Posted on 08/30/2002 8:35:04 AM PDT by Pokey78

We are in the season of anniversaries - Elvis, Diana, the World Trade Center. August 16th 1977, August 31st 1997, September 11th 2001.

If the comparison is trivial and demeaning, don't blame me. Five years ago, my mistake was to compare Diana to Elvis - or Marilyn, that other tragic blonde icon whose candle-in-the-windiness was transferred to the late Princess and promptly became the world's best-selling single ever, dethroning Bing's White Christmas. I thought her lustre had the staying power of the other big-time celebrity demises. I was wrong.

But grant me at least a sense of proportion: The throngs howling on the streets around Kensington and Buckingham Palaces insisted we were on the brink of something far bigger, that the Princess of Wales' death had, to coin a phrase, "changed the world" - or at any rate that section of it under the rule of the House of Windsor. London was in the grip of a psychosis that week, a weird hybrid of American victim culture and English yob culture, with mobs outside Buckingham Palace - the "Ice Palace" - demanding that the Queen come out and feel their pain or they'd come in and give her some pain of her own to feel.

Her Majesty rode out the storm, as she has ridden out others. Five years on, Diana is a faded presence. Her groupies accuse the Royal Family of a sinister "establishment" plot to airbrush her out of the official record. Maybe they're right. But that's not the problem. The cruel reality is that "the people's princess" has been shrugged off by the people. Hers is a shriveled dwindling cult.

A-list chums like Sir Elton and Tom Cruise long ago checked out. Four years ago, official commemorations at the Spencer family estate at Althorp were already reduced to the likes of TV beach hunk David Hasselhoff, who sang his song A Brand New Angel - written for a deceased Baywatch character but, like Candle In The Wind, apparently of universal application. It began to rain, but he and the crowd prayed to the Princess for her to stop the downpour. "And she did," he said. "It was the most amazing thing." I subsequently prayed to her to turn her official Diana-trademark margarine from its golden hue to plain ivory so that we in Quebec would be able to buy it, but, alas, my prayers went unanswered. And now Diana margarine has been withdrawn from the market.

So her incandescent celebrity has guttered and died. But what's endured is a kind of ongoing karaoke Diana cult, with new and ever more transient personages briefly shunted into the limelight for the usual routine of teary candlelight vigils and mounds of teddy bears. In England this month, two girls were abducted. Eventually, their bodies were found.
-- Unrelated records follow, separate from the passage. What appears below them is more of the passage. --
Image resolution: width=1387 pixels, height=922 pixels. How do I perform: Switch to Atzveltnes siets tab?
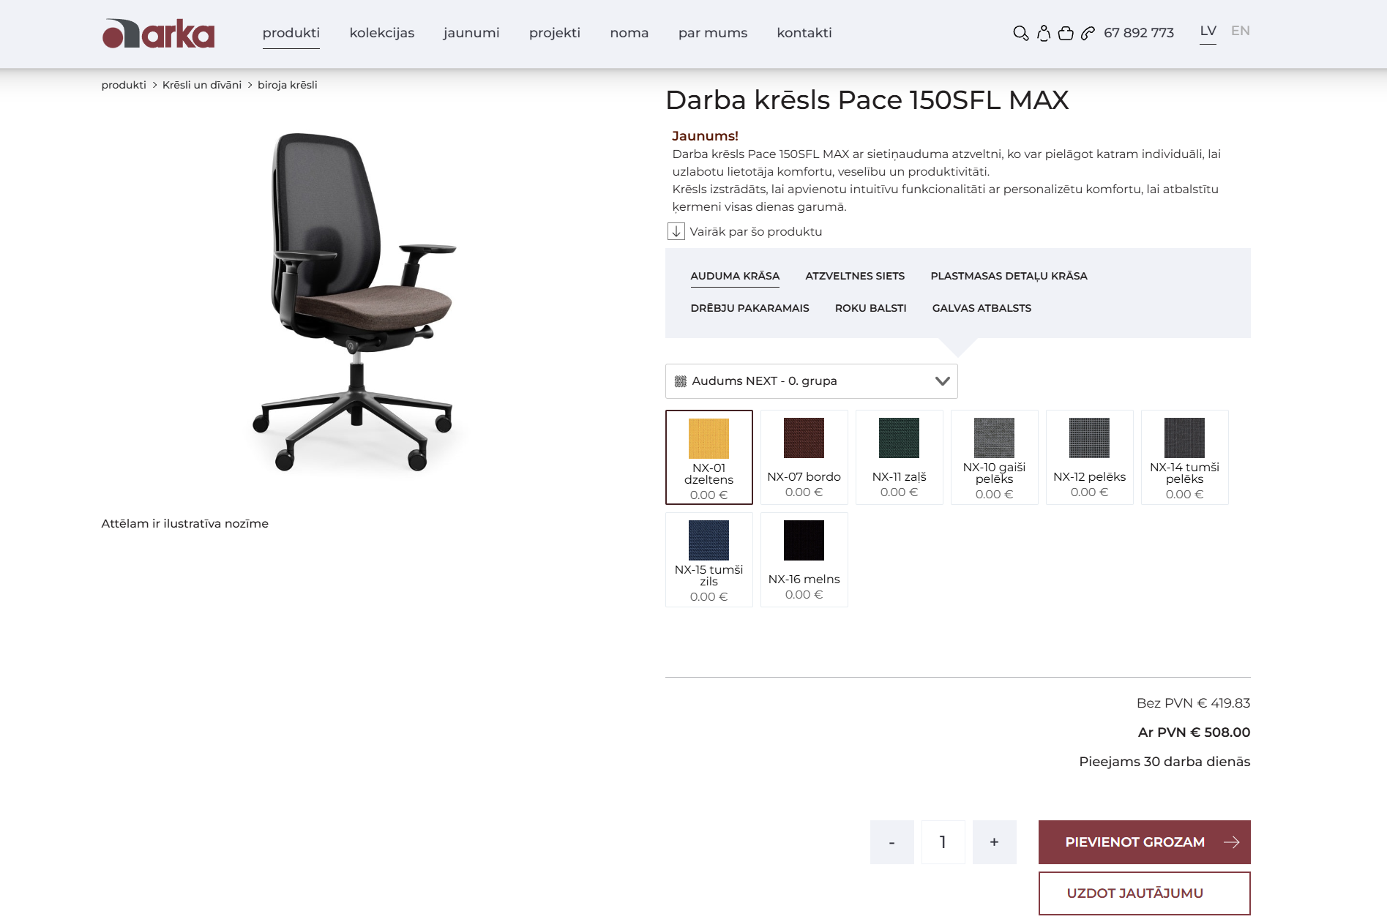point(855,276)
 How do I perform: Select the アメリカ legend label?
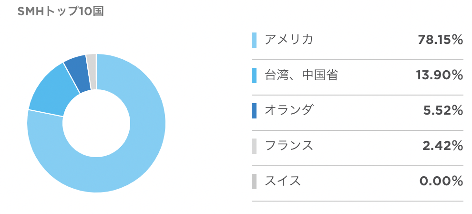(x=288, y=40)
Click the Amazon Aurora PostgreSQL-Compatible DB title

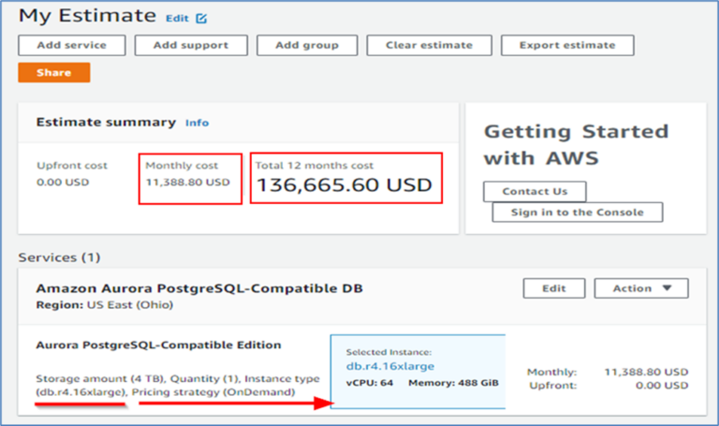[x=198, y=287]
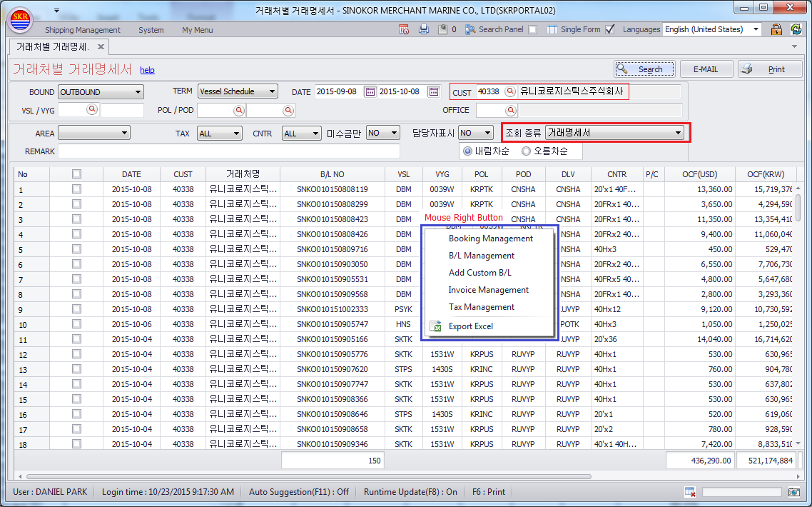The width and height of the screenshot is (812, 507).
Task: Click the camera icon in the status bar
Action: (x=794, y=492)
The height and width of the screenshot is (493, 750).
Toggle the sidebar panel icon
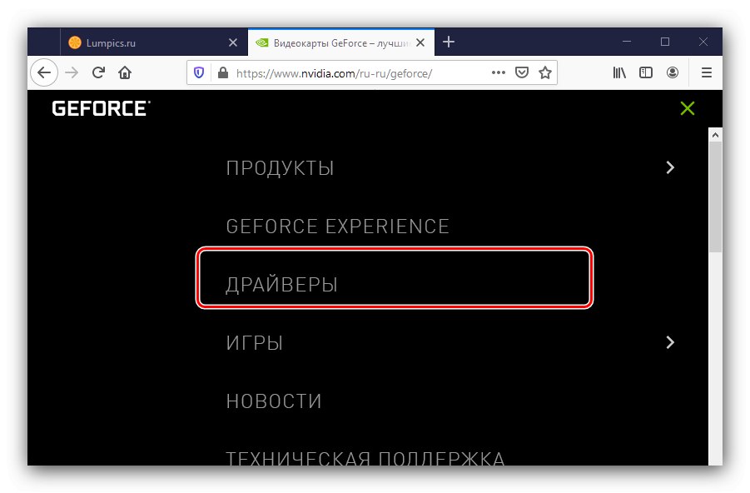[646, 72]
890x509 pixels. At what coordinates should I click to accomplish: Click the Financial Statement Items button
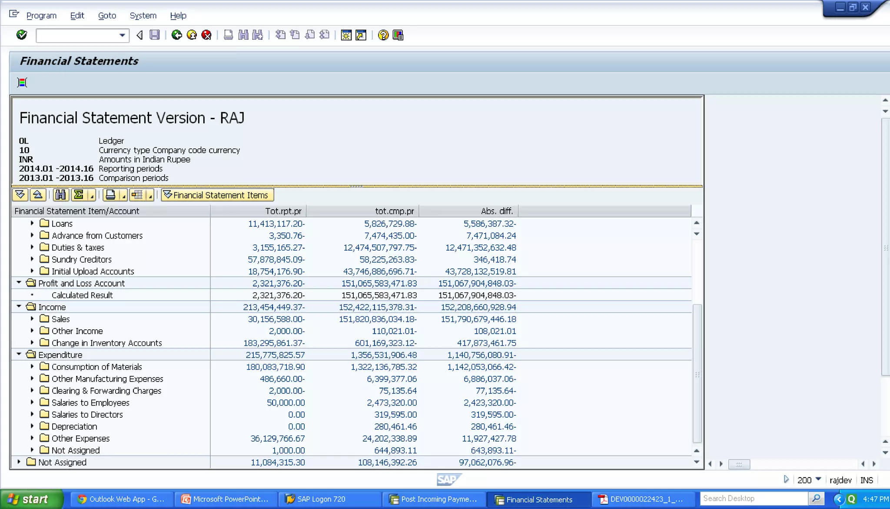pos(217,195)
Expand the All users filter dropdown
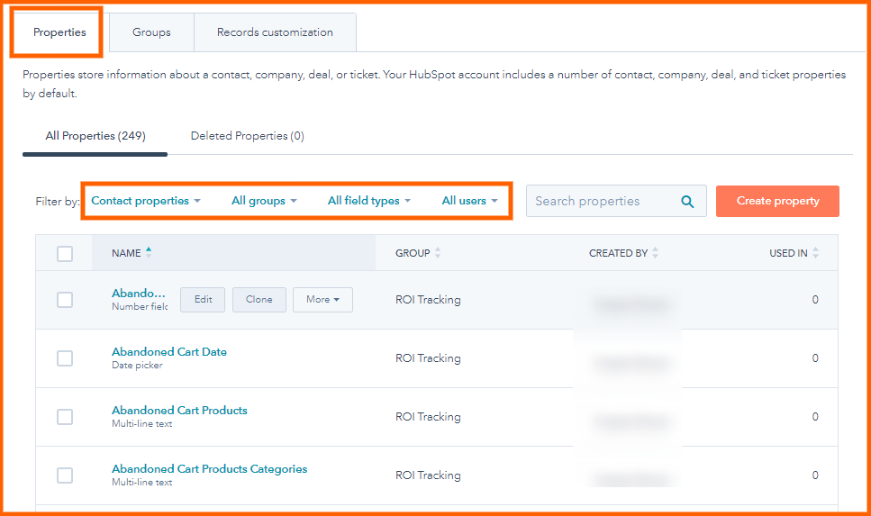Screen dimensions: 871x516 (x=469, y=201)
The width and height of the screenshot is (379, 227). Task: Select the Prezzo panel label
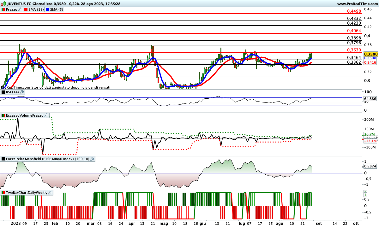[x=12, y=10]
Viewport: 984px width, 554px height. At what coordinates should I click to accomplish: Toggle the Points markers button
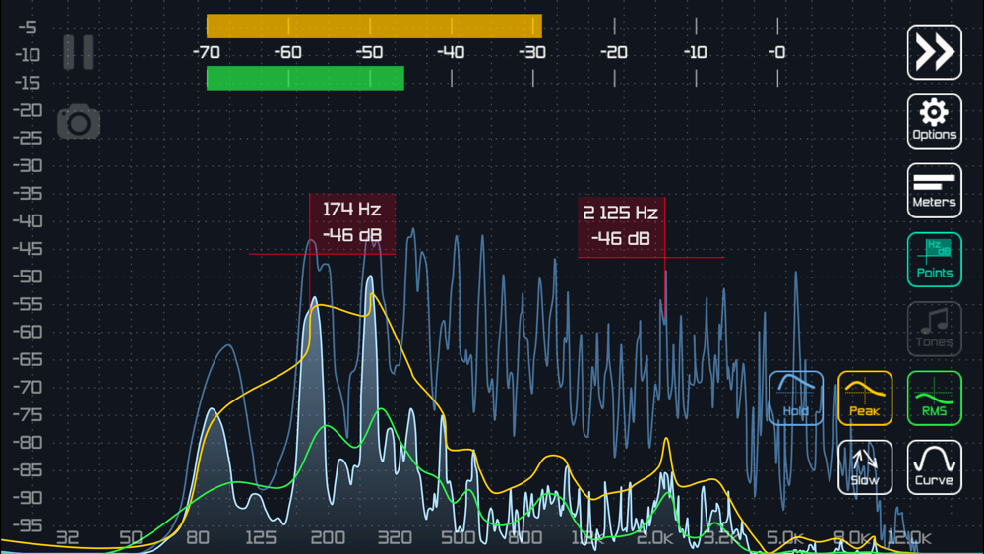tap(934, 260)
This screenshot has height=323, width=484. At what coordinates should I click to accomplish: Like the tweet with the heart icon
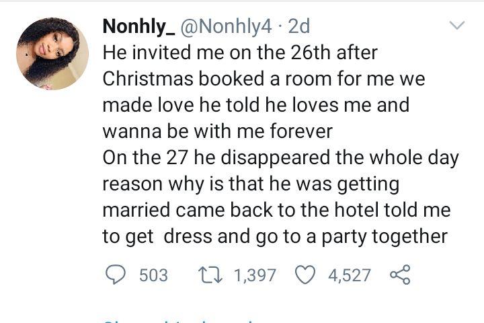[306, 275]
It is an appalling, grotesque, despicable crime and their parents' grief must be truly inconsolable. But, for the rest of the nation, "this vile crime," as the doctor and columnist Theodore Dalrymple wrote, "has been turned into something of an entertainment." As the media descend, so do the clichÈs, and the stock characters: a typically dysfunctional English village is converted into a "tightly-knit community"; with the girls still missing, the usually empty church is suddenly filled, with vicar, family and neighbours who never knew the victims all playing their roles. The length and breadth of the realm there are public displays of "mourning," though, as Dalrymple says, there must be something "tinny or ersatz in the outpouring of grief." How can there not be? Regret and quiet sorrow is one thing. But, when people weep, ululate, beat their breasts and surrender to wild Dianysian emotional feasting on the bier of someone unknown to them, they debase the very meaning of feeling.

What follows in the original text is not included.